I had bought a 72-hour Oslo Pass, which for 590 kr (about £50) gave me free entry to loads of museums, unlimited travel on Oslo’s public transport system, and discounts in a number of restaurants. On Friday evening it was the latter feature that was of most interest to me. I had eaten a Boots Meal Deal on the plane, but it was now nearly 7pm and I was hungry.
The pass booklet recommended Kaffistova – “serves traditional Norwegian food and is one of the oldest cafés in Oslo”. It was near my hotel and offered a 20% discount to Oslo Pass holders. I made a beeline for it.
The café itself is self-service – take a tray, get it loaded up with food and return to your table. There were various delightful sounding options on the menu – steamed salmon, shrimp sandwich – but “Reindeer cakes with potatoes and mushroom sauce” jumped out at me.

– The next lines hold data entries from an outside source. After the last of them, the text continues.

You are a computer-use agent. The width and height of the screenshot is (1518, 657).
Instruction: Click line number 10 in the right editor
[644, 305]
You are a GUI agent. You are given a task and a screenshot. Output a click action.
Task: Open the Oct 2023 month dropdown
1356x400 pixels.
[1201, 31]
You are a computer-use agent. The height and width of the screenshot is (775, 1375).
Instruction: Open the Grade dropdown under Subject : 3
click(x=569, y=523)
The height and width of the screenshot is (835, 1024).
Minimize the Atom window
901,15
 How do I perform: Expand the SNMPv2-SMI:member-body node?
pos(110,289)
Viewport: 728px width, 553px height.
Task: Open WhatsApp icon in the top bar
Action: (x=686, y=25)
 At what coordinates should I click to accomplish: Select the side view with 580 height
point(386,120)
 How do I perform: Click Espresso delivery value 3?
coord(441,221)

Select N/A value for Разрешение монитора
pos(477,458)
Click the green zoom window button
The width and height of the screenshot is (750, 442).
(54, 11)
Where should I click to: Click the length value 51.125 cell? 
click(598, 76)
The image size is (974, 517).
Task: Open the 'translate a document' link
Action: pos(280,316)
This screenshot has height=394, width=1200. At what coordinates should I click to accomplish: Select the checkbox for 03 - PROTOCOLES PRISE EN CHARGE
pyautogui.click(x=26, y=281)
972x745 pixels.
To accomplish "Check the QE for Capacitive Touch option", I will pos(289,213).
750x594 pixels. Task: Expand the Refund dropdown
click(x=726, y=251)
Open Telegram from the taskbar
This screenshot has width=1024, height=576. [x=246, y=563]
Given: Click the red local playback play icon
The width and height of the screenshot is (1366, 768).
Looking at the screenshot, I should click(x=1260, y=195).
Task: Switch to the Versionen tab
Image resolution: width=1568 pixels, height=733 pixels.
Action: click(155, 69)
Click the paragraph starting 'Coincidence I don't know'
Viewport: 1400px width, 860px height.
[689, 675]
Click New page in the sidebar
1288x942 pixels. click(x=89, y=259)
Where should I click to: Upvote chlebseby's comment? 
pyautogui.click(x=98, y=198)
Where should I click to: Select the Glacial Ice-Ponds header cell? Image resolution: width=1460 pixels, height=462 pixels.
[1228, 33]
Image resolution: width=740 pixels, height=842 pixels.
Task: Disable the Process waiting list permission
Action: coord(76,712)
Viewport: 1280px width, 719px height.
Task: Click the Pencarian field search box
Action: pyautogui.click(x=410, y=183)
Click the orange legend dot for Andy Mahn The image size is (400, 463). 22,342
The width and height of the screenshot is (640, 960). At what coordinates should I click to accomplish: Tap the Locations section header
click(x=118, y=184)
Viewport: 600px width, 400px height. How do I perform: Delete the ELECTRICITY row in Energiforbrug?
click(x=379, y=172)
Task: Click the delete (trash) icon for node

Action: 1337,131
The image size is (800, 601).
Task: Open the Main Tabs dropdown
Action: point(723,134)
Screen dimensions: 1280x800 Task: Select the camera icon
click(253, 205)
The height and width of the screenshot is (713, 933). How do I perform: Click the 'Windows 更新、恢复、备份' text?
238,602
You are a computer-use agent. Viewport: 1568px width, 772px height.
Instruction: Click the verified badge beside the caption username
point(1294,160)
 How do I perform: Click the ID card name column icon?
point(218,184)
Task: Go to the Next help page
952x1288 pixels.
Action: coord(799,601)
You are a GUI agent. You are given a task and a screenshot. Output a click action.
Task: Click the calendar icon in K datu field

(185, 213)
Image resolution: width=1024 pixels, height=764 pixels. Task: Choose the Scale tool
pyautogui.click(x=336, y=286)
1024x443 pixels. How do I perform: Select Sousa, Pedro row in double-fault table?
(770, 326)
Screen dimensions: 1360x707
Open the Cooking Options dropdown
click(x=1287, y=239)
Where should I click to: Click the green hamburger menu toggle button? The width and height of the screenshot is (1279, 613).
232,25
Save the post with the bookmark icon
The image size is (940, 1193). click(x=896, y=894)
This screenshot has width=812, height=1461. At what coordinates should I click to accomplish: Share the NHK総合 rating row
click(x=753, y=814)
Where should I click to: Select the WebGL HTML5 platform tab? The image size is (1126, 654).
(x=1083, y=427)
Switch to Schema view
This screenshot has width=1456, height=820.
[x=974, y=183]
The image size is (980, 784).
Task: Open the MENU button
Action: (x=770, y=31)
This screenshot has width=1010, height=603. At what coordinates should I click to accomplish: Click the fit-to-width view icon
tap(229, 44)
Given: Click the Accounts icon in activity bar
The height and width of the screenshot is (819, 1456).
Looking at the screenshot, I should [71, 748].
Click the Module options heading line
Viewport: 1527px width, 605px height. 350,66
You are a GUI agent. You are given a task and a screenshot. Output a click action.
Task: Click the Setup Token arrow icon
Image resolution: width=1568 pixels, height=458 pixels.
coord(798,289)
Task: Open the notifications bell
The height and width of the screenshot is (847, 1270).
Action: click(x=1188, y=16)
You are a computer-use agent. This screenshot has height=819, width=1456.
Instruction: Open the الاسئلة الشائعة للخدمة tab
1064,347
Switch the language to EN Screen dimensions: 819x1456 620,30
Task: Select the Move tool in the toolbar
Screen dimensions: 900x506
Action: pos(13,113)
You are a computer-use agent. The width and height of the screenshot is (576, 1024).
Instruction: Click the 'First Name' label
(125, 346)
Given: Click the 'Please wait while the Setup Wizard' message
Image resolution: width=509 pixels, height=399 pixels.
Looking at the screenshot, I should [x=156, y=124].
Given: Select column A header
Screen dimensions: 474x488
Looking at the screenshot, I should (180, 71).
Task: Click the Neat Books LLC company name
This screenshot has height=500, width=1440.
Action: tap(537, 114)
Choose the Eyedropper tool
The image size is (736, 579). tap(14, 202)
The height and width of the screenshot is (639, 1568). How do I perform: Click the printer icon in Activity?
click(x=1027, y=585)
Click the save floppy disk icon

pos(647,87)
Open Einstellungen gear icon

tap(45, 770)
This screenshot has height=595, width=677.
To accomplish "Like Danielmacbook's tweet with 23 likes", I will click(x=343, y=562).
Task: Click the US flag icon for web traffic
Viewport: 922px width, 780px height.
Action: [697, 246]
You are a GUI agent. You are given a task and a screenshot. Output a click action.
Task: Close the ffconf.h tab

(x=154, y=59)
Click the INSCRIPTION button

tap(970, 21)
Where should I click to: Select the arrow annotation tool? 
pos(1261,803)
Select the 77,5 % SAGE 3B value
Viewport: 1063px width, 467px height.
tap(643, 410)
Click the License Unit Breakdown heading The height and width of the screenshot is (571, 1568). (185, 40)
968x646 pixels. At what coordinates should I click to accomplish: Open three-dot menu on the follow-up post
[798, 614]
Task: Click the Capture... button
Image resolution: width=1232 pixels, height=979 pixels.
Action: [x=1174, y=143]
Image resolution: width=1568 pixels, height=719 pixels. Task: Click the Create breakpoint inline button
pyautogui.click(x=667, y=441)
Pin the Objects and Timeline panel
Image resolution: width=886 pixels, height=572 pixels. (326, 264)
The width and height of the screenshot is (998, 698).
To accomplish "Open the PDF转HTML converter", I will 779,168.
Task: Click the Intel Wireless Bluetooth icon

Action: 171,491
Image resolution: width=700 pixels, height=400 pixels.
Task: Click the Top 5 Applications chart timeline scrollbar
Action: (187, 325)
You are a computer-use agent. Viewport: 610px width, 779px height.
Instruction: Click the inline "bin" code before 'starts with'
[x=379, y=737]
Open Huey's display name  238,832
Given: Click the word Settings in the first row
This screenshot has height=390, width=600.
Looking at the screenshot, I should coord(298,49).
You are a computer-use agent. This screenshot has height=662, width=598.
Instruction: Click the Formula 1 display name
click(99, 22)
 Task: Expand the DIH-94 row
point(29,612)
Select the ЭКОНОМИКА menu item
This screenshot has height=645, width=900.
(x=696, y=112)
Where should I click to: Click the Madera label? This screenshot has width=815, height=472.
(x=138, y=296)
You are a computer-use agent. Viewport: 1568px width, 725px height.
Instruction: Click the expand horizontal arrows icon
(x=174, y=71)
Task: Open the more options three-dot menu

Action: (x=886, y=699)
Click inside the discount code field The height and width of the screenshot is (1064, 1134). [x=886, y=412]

I can honestly say it was the best reindeer I’d ever tasted. Kind of venison-y. It was very tasty, in any event. I wolfed it down quickly, but not before putting a photo on Instagram. Yes, I’m a wanker.
Suitably nourished, I headed back out onto Oslo’s streets to explore a while. It was a warm, clear evening and Oslo looked especially lovely bathed in the light of the slowly-setting sun. I wandered with no particular route in mind, but passed many of the city’s landmarks as I did so.
The University of Oslo’s law faculty:
The Royal Palace, situated in Slottsparken:
The City Hall, and Rådhusplassen, the square in front:
Rådhusbrygge, a small quayside located right in front of the city hall; starting point for numerous ferries and sightseeing cruises:
The former Oslo West railway station, now the Nobel Peace Centre:
Aker Brygge, a former industrial area, now regenerated with shops, apartments and restaurants.
The US embassy. You can’t really see in this picture, but rainbow flags were flying from the fence – presumably intended to celebrate Oslo Pride, but even more appropriate in light of the US Supreme Court ruling on gay marriage earlier that day.
Back in the city centre, I encountered Oslo’s small but perfectly formed gay district. In nearby Spikersuppa the Pride Park was already up and running, but I decided to hold off visiting until Saturday. Instead I ended up in London Pub, a small basement bar with a nice atmosphere and TfL-baiting logo. I drank a lot of Hansa, the finest product of Bergen. Well, it would have been rude not to.